* Things to do
1. In the column on index fund investing, what average loss for the S&P 500 did the study of six bear markets find?
2. Extend the column on index fund investing with the next part, picking up after its final sentence.

Thank you for your insightful questions. Please keep them coming and I will do my best to answer as many as I can.

Question: A few months back you advised buying Vanguard. Now I hear they took a big hit in the sub-prime fiasco. What's your opinion of Vanguard now?

Answer: My advice to investors is to determine your asset allocation and to invest in a globally diversified portfolio of low cost index funds. Among the funds I recommend investors consider are the Vanguard Total Stock Market Index Fund (VTSMX), the Vanguard Total International Stock Index Fund (VGTSX) and the Vanguard Total Bond Index Fund (VBMFX). Similar funds are available from Fidelity, T. Rowe Price and other fund families.

My recommendations are limited to these funds. Investors who follow my recommendations own a slice of the entire global market -- the good, the bad and the ugly (sub-prime investments have been very ugly!).

These recommendations remain unchanged.

It is interesting to review how investors who followed these recommendations fared in the first quarter of 2008. Performance in down quarters is every bit as meaningful as performance in bull markets.

Here are the results for investors who followed the Vanguard fund recommendations and invested in one of the portfolios noted:

Returns: January 1 - March 31, 2008

2008-04-30-Picture6.jpg

You should compare these results to the performance of your hyperactively managed portfolio.

Conventional wisdom is that actively managed funds will outperform index funds in a bear market. You would think that this would be true because active fund managers have the flexibility to adjust to changing market conditions. Index fund managers do not.

The data does not support this belief. One study of six bear markets over a 12 year period found that the average loss for the S&P 500 was 15.12%. However, actively managed large-cap growth funds racked up losses of 17.04%. Yet the myth persists.

* Data segment
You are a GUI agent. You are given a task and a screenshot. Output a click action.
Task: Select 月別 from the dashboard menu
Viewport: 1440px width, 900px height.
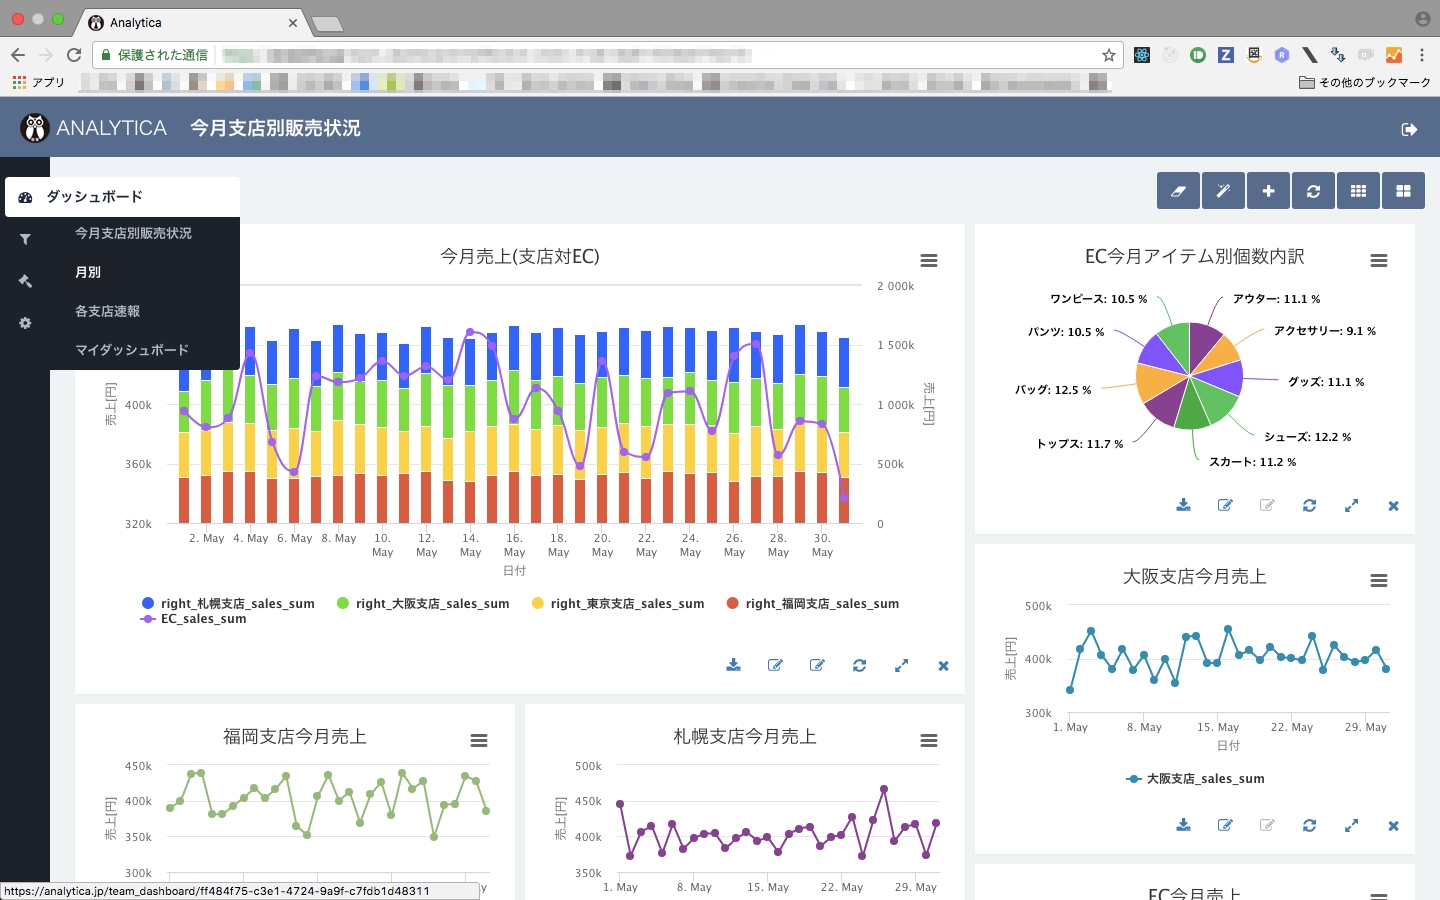point(88,271)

* List of answers
1. 15.12%

2.
Question: Could you remark on the article "Hitting or Missing the Retirement Target" by Harold Schleef and Robert Eisinger that was written about in the New York Times recently? I found it depressing.

Answer: The Schleef/Eisinger study challenged a fundamental tenet of asset allocation: Your portfolio should become more conservative (e.g. have a higher percentage of fixed income) as you age.

The bottom line of the study is that investors might be better off if they picked an asset allocation while they were young and stuck with it through retirement, rather than slowly transitioning to a more conservative portfolio as they age.

The findings in this study are consistent with another study done by Gary Smith and Donald P. Gould, entitled: Measuring and Controlling Shortfall Risk in Retirement.

This study supports the view that the portfolios of older investors should have an optimal allocation of between 50 and 70% stocks in order to minimize the risk of running out of money.

Research in these areas is ongoing. However, based on these studies, it would be prudent for investors to consider whether their portfolios are underweighted in stocks.

The good news is that this research is causing the focus of investors to be where it belongs: On their asset allocation.

The views set forth in this blog are the opinions of the author alone and may not represent the views of any firm or entity with whom he is affiliated. The data, information, and content on this blog are for information, education, and non-commercial purposes only. Returns from index funds do not represent the performance of any investment advisory firm. The information on this blog does not involve the rendering of personalized investment advice and is limited to the dissemination of opinions on investing. No reader should construe these opinions as an offer of advisory services. Readers who require investment advice should retain the services of a competent investment professional. The information on this blog is not an offer to buy or sell, or a solicitation of any offer to buy or sell any securities or class of securities mentioned herein.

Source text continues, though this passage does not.